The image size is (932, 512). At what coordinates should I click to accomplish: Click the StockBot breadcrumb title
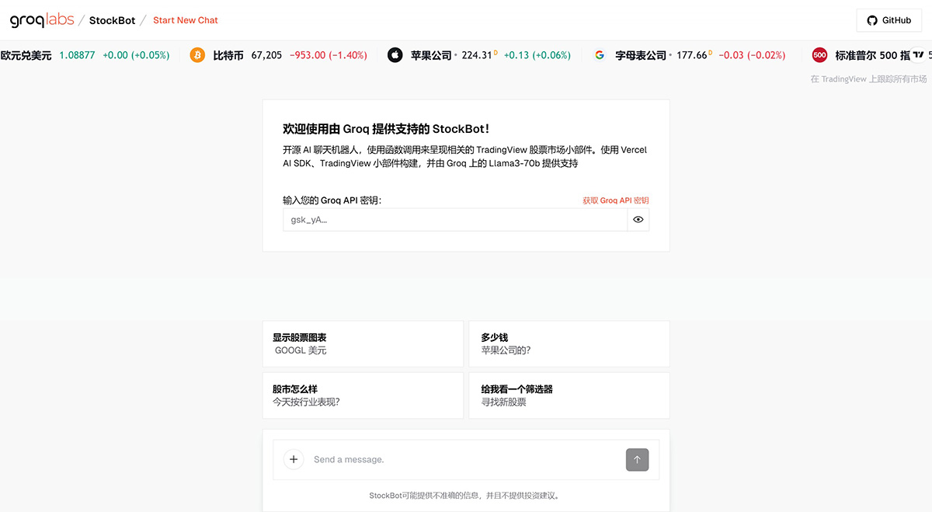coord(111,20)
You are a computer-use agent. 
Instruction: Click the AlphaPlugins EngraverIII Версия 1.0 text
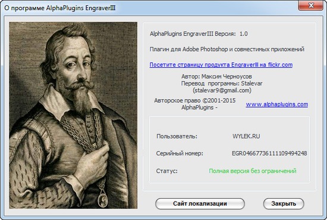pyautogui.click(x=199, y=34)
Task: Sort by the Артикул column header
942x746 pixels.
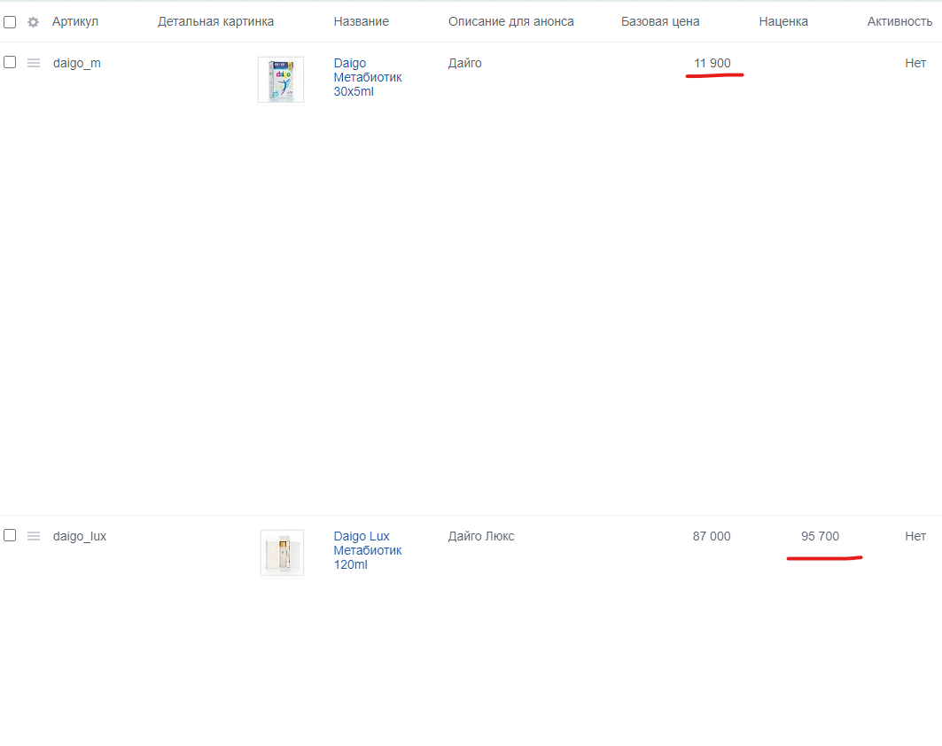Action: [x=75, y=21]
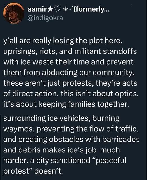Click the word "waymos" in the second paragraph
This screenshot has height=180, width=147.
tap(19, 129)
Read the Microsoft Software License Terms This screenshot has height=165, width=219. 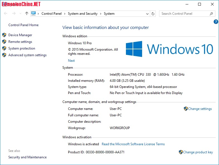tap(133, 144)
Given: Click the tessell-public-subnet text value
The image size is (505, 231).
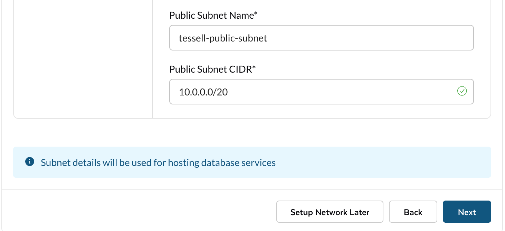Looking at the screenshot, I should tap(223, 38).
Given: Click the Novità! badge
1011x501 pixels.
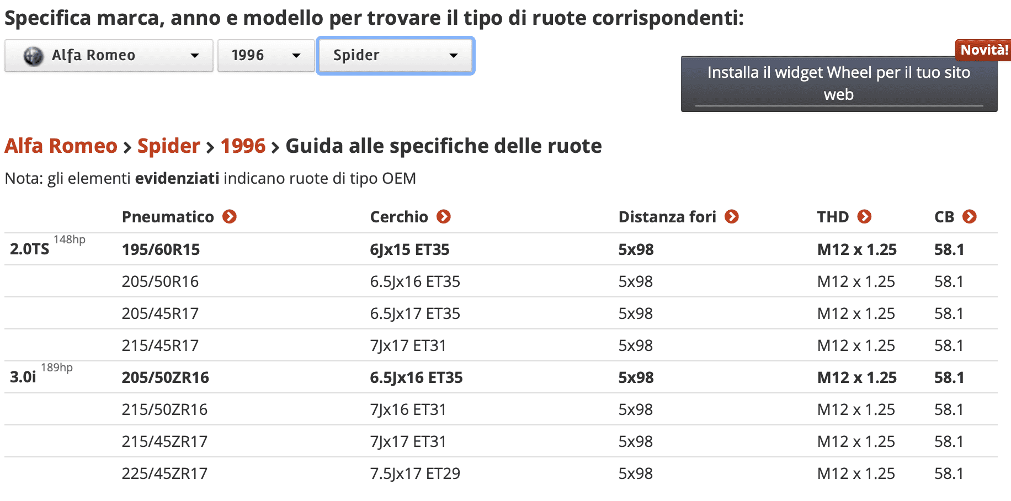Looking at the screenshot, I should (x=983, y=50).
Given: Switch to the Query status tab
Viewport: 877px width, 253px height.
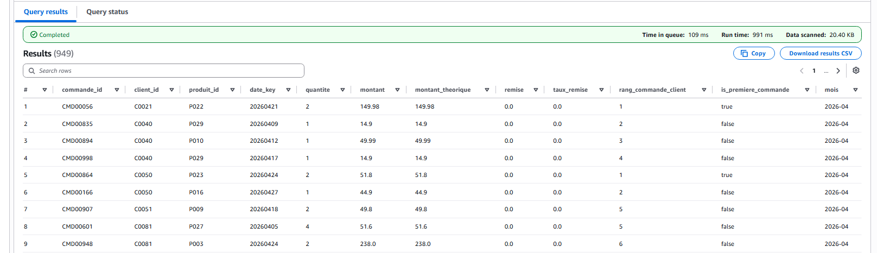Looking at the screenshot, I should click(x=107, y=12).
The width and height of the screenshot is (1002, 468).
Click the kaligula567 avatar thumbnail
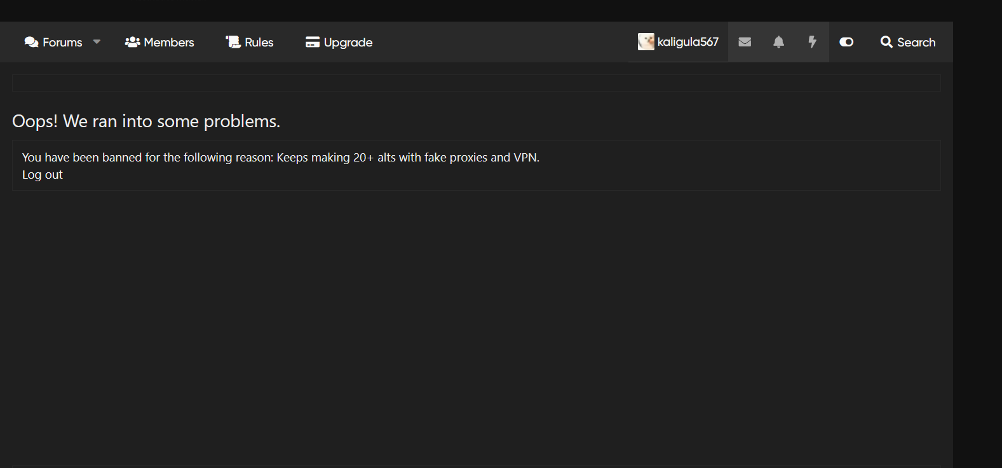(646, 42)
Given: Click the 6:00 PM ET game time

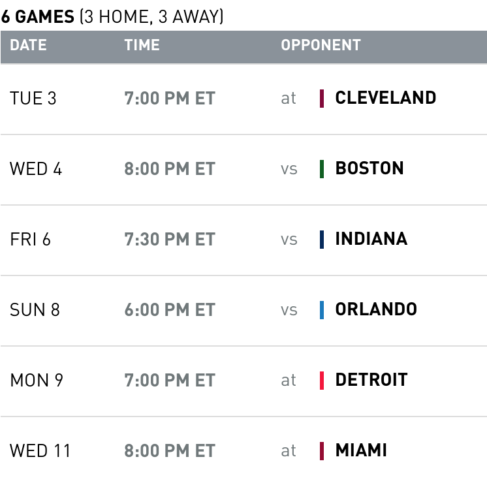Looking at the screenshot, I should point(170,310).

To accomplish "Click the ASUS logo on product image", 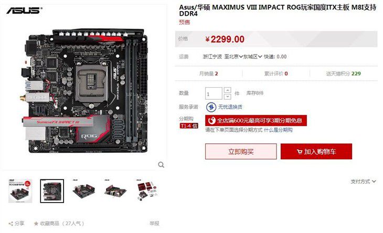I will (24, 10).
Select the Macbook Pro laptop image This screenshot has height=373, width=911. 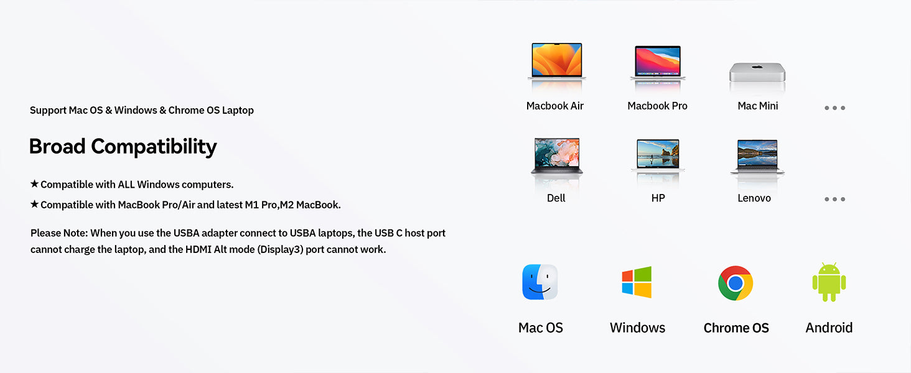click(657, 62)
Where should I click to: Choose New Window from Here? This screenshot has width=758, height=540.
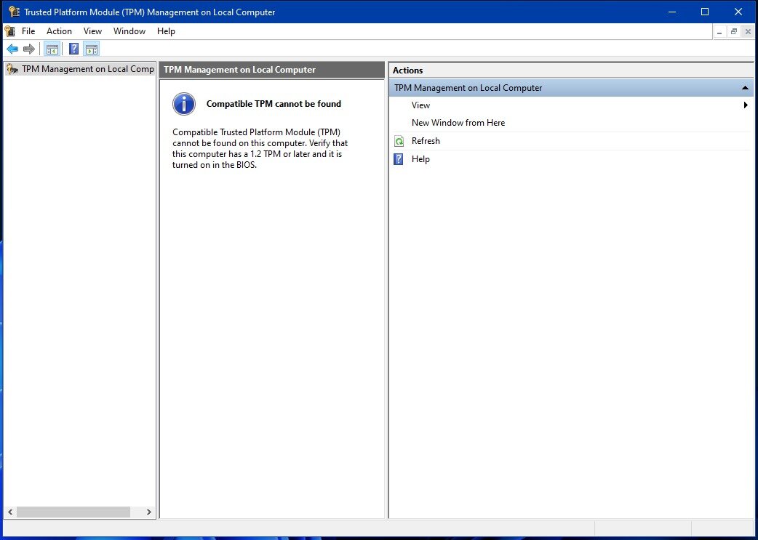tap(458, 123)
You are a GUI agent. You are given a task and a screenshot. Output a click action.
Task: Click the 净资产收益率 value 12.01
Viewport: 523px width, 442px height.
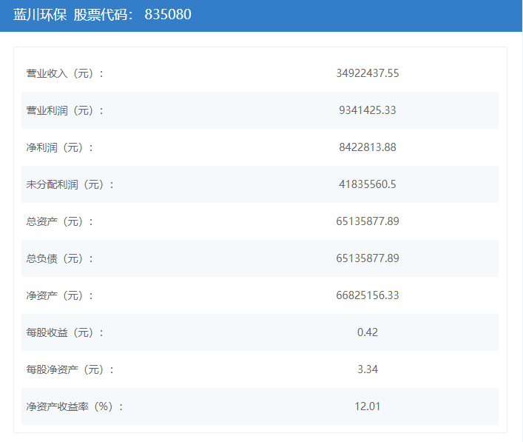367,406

_ _ _ _

• HOW TO COMPLETE THIS TASK: After locating the line containing "Where should I" in the entries above, repeat only it and each later line through the end, exactly, without any pictures.

• EXPECTED OUTPUT:
Where should I click to: Choose New Window from Here? This screenshot has width=758, height=540.
tap(458, 123)
You are a GUI agent. You are given a task and a screenshot. Output a click action.
Task: Click the 净资产收益率 value 12.01
Viewport: 523px width, 442px height.
367,406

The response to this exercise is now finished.